Activity 1:
Please rewrite the paragraph beginning "Zupsic, 65, is a licensed" from the article on Phyllis Zupsic in a single shorter sentence, keeping its main facts.
Activity 2:
Return the part of the article on Phyllis Zupsic that runs from "Zupsic, 65, is" up to and including "in going further.", with no changes.

BEGIN Quoted passage

Springfield’s Phyllis Zupsic takes care of squirrels in her home as a licensed wildlife rehabilitator.

A squirrel in the house is no big deal for Phyllis Zupsic. The Springfield resident has 20 of them, in fact, and her house is more hospice than homestead at times.

Zupsic, 65, is a licensed wildlife rehabilitator, and is part of the non-profit Wildlife Rescue League based in Falls Church, an organization dedicated to providing home medical care for wildlife through a network of volunteers like herself.

Zupsic has been a rehabilitator, specializing in squirrels and chipmunks, for 10 years, and admitted she has grown to love the little 3-pound rodents.

"I got into it by accident. It’s not something you go out looking for, because you don’t know anybody’s doing it," said Zupsic, who first found out about the league when a squirrel became trapped in the chimney of her home in 1994. After a call to animal control, Zupsic was put in touch with a licensed rehabilitator. Not only did she want to help nurse her squirrel back to health, Zupsic found she was interested in going further.

END Quoted passage
BEGIN Given information

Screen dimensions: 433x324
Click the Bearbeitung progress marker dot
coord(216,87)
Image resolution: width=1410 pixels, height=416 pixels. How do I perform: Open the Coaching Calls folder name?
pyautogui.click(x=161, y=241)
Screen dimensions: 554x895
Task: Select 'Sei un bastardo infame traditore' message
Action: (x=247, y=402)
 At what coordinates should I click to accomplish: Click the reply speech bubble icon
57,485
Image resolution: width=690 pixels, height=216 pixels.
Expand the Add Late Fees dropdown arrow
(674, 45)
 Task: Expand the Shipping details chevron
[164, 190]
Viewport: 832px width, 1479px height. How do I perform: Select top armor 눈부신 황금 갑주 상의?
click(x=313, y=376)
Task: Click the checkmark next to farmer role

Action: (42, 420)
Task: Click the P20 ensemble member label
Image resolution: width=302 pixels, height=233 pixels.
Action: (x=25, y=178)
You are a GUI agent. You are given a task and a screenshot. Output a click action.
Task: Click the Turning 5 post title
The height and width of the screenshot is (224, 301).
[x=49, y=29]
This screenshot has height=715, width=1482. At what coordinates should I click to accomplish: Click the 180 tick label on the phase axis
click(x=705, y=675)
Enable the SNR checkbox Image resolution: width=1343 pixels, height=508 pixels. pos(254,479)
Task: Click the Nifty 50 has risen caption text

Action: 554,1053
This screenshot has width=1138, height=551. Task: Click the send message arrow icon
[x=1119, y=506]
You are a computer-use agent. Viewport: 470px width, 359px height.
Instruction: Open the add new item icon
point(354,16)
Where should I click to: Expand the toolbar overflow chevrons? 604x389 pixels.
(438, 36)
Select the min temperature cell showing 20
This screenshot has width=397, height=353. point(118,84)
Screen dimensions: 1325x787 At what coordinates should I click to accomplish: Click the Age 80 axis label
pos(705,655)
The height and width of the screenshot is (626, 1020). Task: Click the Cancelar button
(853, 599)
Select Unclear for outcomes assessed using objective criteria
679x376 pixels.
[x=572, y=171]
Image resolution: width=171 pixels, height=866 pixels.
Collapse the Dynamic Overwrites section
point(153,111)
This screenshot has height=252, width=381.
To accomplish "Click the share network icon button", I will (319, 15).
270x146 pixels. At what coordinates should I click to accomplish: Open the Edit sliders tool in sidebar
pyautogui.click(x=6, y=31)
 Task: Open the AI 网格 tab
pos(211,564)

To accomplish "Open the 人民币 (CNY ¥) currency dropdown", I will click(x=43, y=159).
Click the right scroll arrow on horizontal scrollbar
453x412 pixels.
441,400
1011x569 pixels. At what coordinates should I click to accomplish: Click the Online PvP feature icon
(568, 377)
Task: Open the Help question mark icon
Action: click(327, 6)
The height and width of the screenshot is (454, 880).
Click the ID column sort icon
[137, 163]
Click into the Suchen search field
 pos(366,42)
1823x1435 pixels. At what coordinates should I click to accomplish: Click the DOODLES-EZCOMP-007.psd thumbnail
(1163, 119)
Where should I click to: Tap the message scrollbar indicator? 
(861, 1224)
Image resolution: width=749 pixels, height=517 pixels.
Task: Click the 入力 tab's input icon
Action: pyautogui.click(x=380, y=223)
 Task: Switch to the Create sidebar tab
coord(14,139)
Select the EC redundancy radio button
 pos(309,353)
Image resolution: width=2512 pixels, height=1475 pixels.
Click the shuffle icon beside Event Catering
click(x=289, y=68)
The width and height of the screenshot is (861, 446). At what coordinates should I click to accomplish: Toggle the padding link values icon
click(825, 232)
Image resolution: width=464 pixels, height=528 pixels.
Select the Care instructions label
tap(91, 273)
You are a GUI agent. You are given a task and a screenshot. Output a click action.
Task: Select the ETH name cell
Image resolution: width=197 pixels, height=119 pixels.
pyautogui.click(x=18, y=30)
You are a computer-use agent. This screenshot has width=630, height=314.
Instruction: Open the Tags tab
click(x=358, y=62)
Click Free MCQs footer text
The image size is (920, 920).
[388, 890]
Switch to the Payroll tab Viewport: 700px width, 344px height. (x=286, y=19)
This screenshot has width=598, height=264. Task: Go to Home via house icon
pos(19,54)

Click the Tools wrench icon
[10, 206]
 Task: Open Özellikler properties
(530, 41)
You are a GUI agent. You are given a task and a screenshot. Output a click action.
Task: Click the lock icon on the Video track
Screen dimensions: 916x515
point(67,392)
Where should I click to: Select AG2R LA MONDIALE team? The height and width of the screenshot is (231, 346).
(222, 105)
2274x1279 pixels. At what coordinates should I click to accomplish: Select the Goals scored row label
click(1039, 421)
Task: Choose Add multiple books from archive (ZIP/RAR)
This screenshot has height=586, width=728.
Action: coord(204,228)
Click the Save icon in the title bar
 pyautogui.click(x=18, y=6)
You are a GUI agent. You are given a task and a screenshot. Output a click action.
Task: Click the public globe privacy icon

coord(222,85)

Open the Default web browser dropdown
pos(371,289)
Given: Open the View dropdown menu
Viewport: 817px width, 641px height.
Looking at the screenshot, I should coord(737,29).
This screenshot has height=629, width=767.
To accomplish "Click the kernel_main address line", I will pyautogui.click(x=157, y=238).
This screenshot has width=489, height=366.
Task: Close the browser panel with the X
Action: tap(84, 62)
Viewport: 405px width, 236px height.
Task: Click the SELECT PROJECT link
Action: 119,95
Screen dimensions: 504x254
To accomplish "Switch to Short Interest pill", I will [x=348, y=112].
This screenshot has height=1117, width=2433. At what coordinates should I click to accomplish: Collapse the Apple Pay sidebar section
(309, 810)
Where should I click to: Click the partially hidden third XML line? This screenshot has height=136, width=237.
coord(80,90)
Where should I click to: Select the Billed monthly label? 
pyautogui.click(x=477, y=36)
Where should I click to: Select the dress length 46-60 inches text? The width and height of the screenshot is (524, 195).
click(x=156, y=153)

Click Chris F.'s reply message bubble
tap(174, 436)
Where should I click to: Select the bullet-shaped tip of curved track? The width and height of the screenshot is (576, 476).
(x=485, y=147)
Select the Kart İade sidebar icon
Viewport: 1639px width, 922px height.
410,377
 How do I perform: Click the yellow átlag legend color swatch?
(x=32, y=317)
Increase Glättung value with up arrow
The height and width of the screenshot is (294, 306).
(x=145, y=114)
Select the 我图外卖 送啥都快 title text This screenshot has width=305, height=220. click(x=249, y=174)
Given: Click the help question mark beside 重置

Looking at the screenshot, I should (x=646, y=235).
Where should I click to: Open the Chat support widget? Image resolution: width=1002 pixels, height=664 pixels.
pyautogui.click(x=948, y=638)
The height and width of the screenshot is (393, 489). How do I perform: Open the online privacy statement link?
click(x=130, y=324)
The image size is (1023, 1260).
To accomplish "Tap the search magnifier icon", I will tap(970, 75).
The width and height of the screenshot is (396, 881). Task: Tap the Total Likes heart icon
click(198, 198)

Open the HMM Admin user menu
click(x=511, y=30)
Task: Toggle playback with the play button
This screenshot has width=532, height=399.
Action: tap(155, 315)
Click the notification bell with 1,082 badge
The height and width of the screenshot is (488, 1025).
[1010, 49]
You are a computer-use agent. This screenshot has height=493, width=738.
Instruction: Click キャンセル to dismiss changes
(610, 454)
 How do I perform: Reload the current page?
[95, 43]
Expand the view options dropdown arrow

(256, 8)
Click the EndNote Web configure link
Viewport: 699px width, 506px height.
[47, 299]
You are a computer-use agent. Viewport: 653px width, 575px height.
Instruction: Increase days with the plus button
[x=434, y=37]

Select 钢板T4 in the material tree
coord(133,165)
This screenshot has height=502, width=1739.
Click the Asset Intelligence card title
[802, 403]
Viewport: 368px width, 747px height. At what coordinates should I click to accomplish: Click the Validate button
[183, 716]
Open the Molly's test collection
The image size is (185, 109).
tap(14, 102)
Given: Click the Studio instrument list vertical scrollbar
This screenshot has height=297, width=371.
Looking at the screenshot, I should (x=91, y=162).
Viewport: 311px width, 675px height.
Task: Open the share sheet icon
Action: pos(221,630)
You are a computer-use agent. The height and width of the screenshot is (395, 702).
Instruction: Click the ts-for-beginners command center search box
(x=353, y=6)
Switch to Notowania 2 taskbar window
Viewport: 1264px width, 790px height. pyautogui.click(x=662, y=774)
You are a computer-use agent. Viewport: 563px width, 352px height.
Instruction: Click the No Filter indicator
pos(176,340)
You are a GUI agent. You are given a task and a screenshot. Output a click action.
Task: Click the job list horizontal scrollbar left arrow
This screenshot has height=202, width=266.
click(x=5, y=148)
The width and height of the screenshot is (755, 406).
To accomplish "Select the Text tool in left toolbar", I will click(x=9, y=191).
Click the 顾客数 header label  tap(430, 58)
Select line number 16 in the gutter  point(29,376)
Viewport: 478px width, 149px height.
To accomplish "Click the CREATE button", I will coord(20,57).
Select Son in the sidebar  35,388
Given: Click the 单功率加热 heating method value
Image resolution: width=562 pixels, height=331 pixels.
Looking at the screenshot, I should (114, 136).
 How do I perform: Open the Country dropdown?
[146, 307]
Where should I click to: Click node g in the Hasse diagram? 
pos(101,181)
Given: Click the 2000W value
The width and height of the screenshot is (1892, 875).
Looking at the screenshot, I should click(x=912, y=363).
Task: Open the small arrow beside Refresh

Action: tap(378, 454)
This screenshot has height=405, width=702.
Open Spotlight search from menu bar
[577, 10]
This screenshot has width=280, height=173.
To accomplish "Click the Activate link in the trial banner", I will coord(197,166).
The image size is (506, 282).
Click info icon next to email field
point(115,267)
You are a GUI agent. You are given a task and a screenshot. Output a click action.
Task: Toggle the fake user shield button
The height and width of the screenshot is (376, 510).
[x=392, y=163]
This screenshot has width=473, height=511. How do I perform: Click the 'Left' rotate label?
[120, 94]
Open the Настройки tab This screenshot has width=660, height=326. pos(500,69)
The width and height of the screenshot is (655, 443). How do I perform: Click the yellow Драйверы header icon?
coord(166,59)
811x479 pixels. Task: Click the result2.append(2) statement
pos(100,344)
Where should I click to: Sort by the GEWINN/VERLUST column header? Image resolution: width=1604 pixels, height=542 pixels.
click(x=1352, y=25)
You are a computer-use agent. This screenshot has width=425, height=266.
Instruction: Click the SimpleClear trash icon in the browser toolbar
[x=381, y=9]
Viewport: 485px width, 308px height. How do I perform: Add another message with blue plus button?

END Given information

Result 1:
Zupsic, 65, is a licensed wildlife rehabilitator who volunteers with the Wildlife Rescue League, a Falls Church non-profit that provides home medical care for wildlife through its volunteer network.

Result 2:
Zupsic, 65, is a licensed wildlife rehabilitator, and is part of the non-profit Wildlife Rescue League based in Falls Church, an organization dedicated to providing home medical care for wildlife through a network of volunteers like herself.

Zupsic has been a rehabilitator, specializing in squirrels and chipmunks, for 10 years, and admitted she has grown to love the little 3-pound rodents.

"I got into it by accident. It’s not something you go out looking for, because you don’t know anybody’s doing it," said Zupsic, who first found out about the league when a squirrel became trapped in the chimney of her home in 1994. After a call to animal control, Zupsic was put in touch with a licensed rehabilitator. Not only did she want to help nurse her squirrel back to health, Zupsic found she was interested in going further.